Исходные данные ▸
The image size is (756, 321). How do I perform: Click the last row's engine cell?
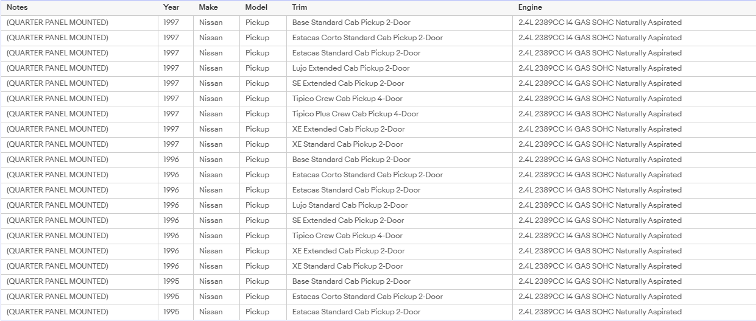(634, 312)
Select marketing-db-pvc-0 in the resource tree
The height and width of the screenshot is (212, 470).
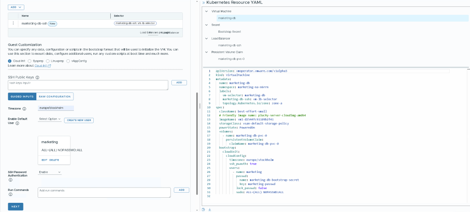(231, 59)
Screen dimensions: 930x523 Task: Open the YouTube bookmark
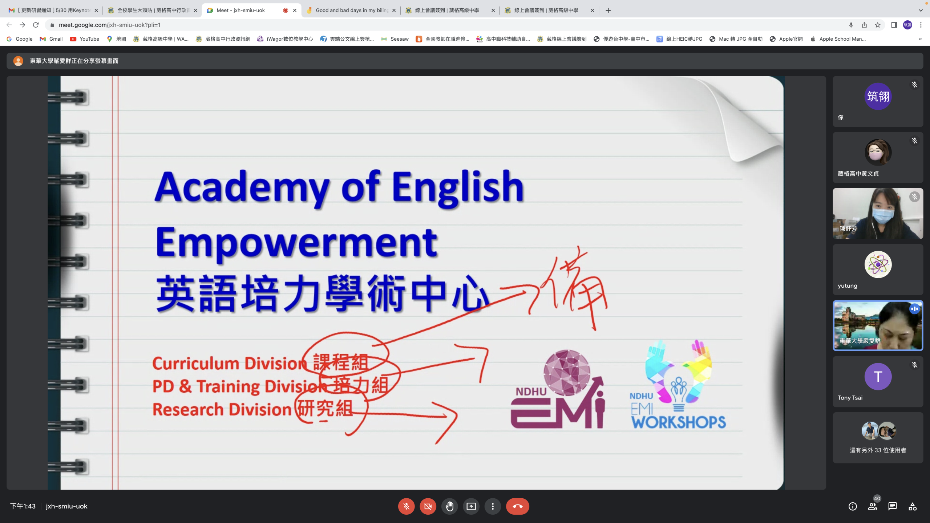coord(85,39)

Что требуется ▸ Пожалуйста, замените в строках выше «YouTube» на «GitHub» и приведите все строки целиком, больше ничего не меняя. Изображения в ответ не включайте.

Ответ к заданию ▸
The image size is (756, 321). How do I perform: Click the last row's engine cell?
(634, 312)
Select marketing-db-pvc-0 in the resource tree
The height and width of the screenshot is (212, 470).
(231, 59)
Screen dimensions: 930x523 Task: Open the GitHub bookmark
coord(85,39)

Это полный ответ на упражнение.